Using `Datasets`, `Pipeline`, `TfmdLists` and `Transform` in text
from fastai.basics import *
from fastai.callback.all import *
from fastai.text.all import *
In this tutorial, we explore the mid-level API for data collection in the text application. We will use the bases introduced in the pets tutorial so you should be familiar with Transform
, Pipeline
, TfmdLists
and Datasets
already.
path = untar_data(URLs.WIKITEXT_TINY)
The dataset comes with the articles in two csv files, so we read it and concatenate them in one dataframe.
df_train = pd.read_csv(path/'train.csv', header=None)
df_valid = pd.read_csv(path/'test.csv', header=None)

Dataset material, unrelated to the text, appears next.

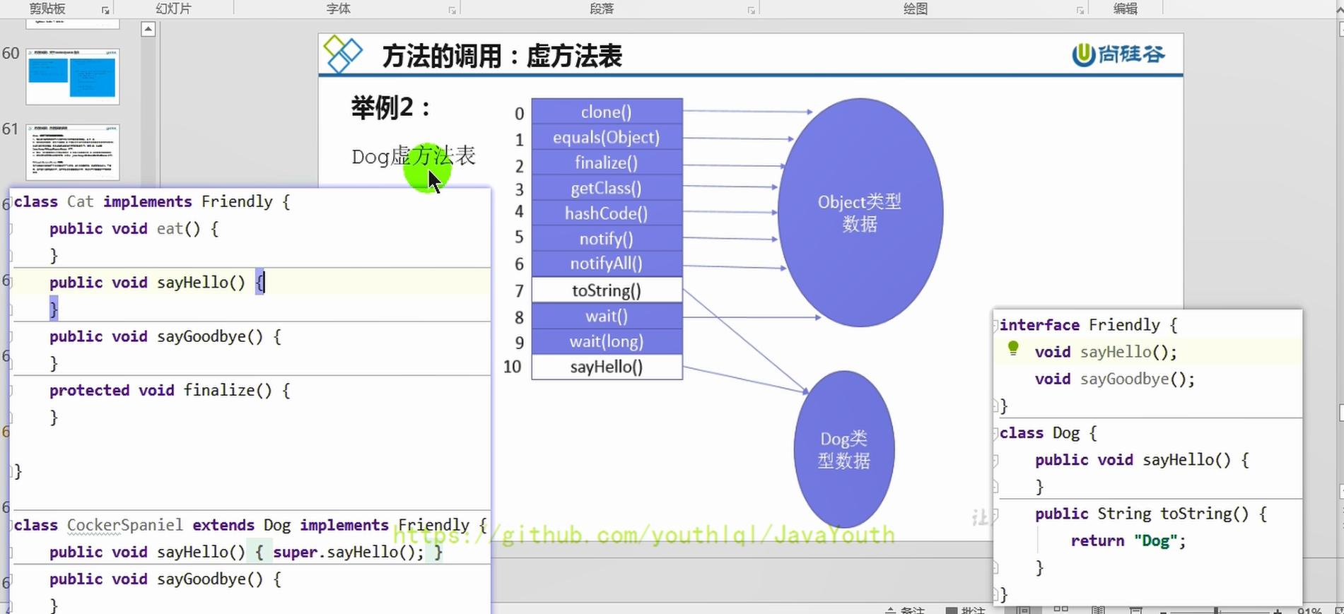
Task: Open the 绘图 group dialog launcher
Action: (1080, 11)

df_all = pd.concat([df_train, df_valid])
df_all.head()
We could tokenize it based on spaces to compare (as is usually done) but here we'll use the standard fastai tokenizer.

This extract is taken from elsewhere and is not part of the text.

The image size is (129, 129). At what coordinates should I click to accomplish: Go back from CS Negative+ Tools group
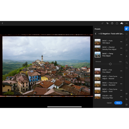coord(96,34)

splits = [list(range_of(df_train)), list(range(len(df_train), len(df_all)))]
tfms = [attrgetter("text"), Tokenizer.from_df(0), Numericalize()]
dsets = Datasets(df_all, [tfms], splits=splits, dl_type=LMDataLoader)
bs,sl = 104,72
dls = dsets.dataloaders(bs=bs, seq_len=sl)
dls.show_batch(max_n=3)
config = awd_lstm_lm_config.copy()
config.update({'input_p': 0.6, 'output_p': 0.4, 'weight_p': 0.5, 'embed_p': 0.1, 'hidden_p': 0.2})
model = get_language_model(AWD_LSTM, len(dls.vocab), config=config)
opt_func = partial(Adam, wd=0.1, eps=1e-7)
cbs = [MixedPrecision(), GradientClip(0.1)] + rnn_cbs(alpha=2, beta=1)
learn = Learner(dls, model, loss_func=CrossEntropyLossFlat(), opt_func=opt_func, cbs=cbs, metrics=[accuracy, Perplexity()])
learn.fit_one_cycle(1, 5e-3, moms=(0.8,0.7,0.8), div=10)